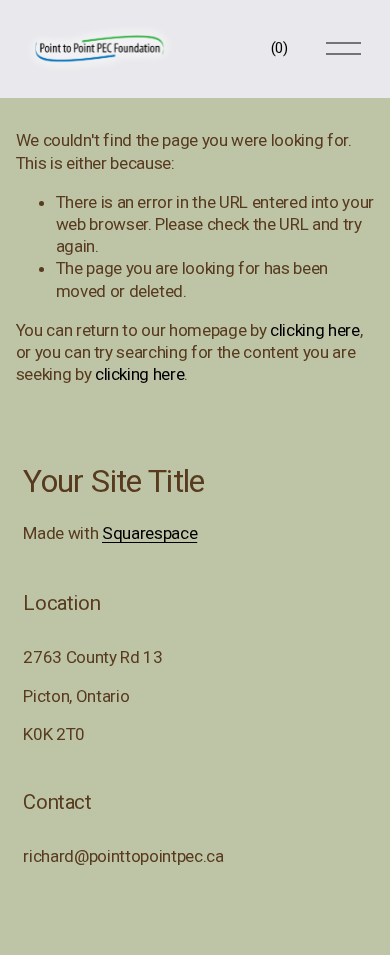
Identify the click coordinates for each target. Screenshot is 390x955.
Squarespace (149, 533)
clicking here (315, 330)
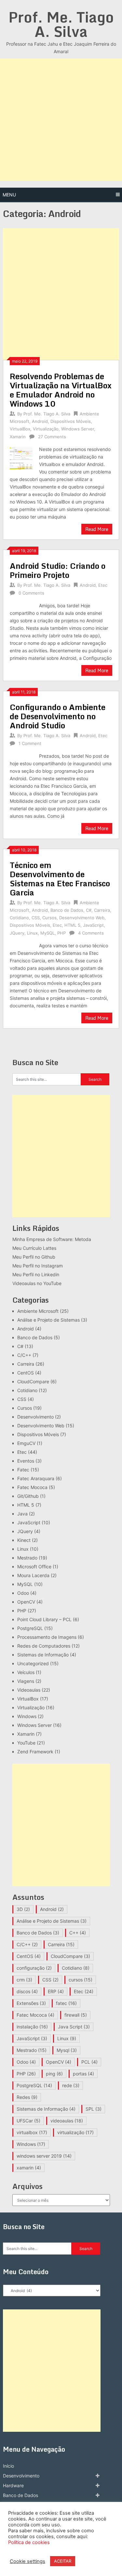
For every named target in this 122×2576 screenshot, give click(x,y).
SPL (94, 2109)
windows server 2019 (44, 2156)
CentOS (25, 1372)
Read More (96, 529)
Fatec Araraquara (35, 1478)
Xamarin (18, 436)
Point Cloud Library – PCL (44, 1619)
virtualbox (32, 2132)
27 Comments (52, 436)
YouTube (26, 1743)
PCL (89, 2062)
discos (27, 1991)
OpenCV (26, 1602)
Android (40, 421)
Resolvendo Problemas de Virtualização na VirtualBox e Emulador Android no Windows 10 (61, 390)
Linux (32, 933)
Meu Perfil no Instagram (37, 1265)
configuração (34, 1968)
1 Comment (30, 743)
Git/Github (28, 1496)
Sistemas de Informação (43, 1654)
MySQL (47, 933)
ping (54, 2073)
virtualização (75, 2132)
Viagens (25, 1681)
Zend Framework (35, 1751)
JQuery (17, 933)
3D (23, 1909)
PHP (61, 933)
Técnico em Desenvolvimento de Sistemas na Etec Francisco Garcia (60, 879)
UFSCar (28, 2120)
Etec (102, 585)
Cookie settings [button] (27, 2561)
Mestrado (27, 1557)
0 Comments (31, 593)
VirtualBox (20, 428)
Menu (9, 194)
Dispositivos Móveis (70, 421)
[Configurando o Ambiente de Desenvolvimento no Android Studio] (21, 753)
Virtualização (46, 428)
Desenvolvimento (35, 1417)
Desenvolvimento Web (81, 917)
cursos (80, 1979)
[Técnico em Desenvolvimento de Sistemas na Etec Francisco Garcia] (21, 942)
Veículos (25, 1672)
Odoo (23, 1593)
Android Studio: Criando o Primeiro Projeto (57, 570)
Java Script (74, 2026)
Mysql (67, 2050)
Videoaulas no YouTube (36, 1283)
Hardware (13, 2485)
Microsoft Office (34, 1566)
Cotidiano (19, 917)
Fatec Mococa (32, 1487)
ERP (56, 1991)
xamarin (29, 2167)
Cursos (49, 917)
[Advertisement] (61, 119)
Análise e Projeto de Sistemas (48, 1320)
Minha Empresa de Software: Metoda (51, 1239)
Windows (26, 1716)
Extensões (31, 2003)
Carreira (102, 910)
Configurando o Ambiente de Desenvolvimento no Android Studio (57, 716)
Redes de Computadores (43, 1646)
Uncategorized (33, 1663)
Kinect (24, 1540)
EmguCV (26, 1443)
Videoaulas (28, 1690)
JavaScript (93, 925)
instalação (32, 2026)
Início (8, 2466)
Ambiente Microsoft (38, 1311)
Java (22, 1513)
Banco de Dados (66, 910)
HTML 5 (72, 925)
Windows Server (77, 428)
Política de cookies (29, 2542)
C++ (77, 1932)
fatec (66, 2003)
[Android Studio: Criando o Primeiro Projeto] (21, 602)
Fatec (23, 1469)
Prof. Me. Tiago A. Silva (61, 24)
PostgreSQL (30, 1628)
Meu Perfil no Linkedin (35, 1274)
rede (70, 2085)
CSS (36, 917)
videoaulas (66, 2120)
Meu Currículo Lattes (34, 1248)
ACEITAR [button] (62, 2561)
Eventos (25, 1461)
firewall (75, 2015)
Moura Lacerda (33, 1575)
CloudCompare (33, 1381)
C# (88, 910)
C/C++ (24, 1355)
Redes (27, 2097)
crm (24, 1979)
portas (83, 2073)
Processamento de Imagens (46, 1637)
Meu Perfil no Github (33, 1257)
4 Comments (91, 933)
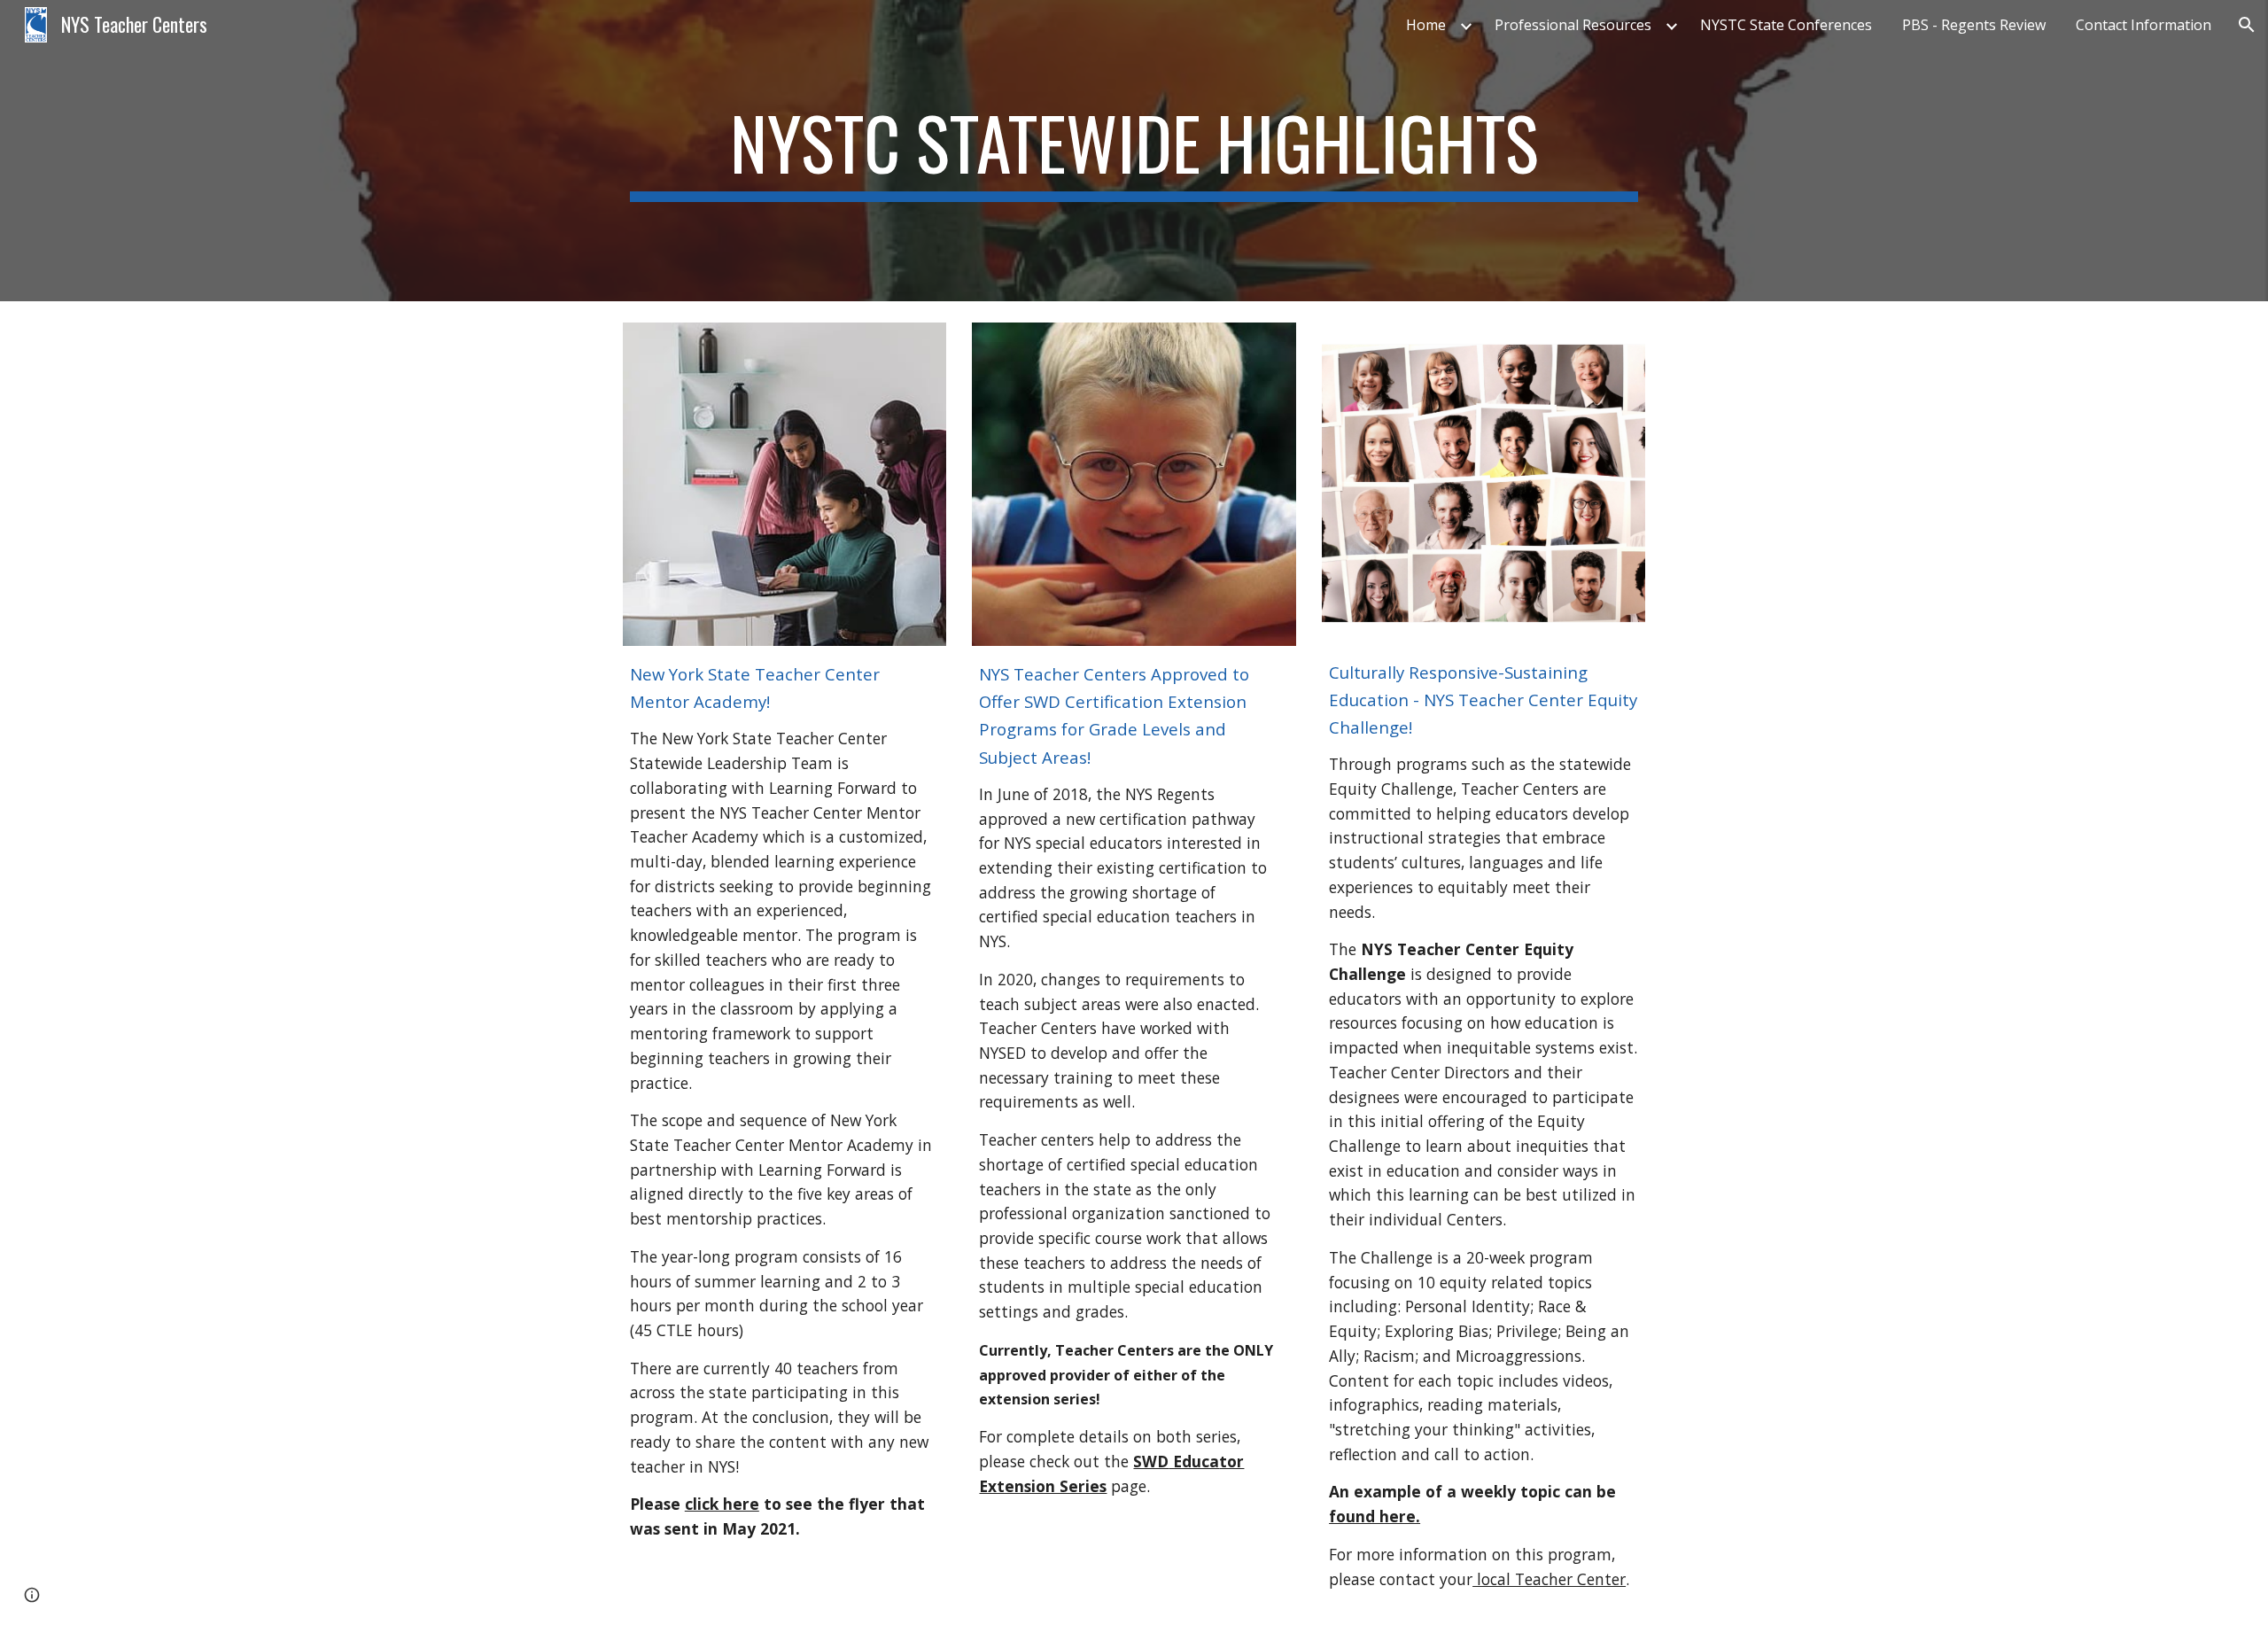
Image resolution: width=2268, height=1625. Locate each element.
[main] (1134, 150)
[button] (2246, 25)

:::

Using the entries above, output exactly the lines between the line holding "Videoaulas (28, 1690)" and the line holding "Meu Currículo Lattes (34, 1248)", end lines included, and nothing more.

**ANSWER TO THE PROBLEM:**
Videoaulas (28, 1690)
JavaScript (93, 925)
instalação (32, 2026)
Início (8, 2466)
Ambiente Microsoft (38, 1311)
Java (22, 1513)
Banco de Dados (66, 910)
HTML 5 (72, 925)
Windows Server (77, 428)
Política de cookies (29, 2542)
C++ (77, 1932)
fatec (66, 2003)
[Android Studio: Criando o Primeiro Projeto] (21, 602)
Fatec (23, 1469)
Prof. Me. Tiago A. Silva (61, 24)
PostgreSQL (30, 1628)
Meu Perfil no Linkedin (35, 1274)
rede (70, 2085)
CSS (36, 917)
videoaulas (66, 2120)
Meu Currículo Lattes (34, 1248)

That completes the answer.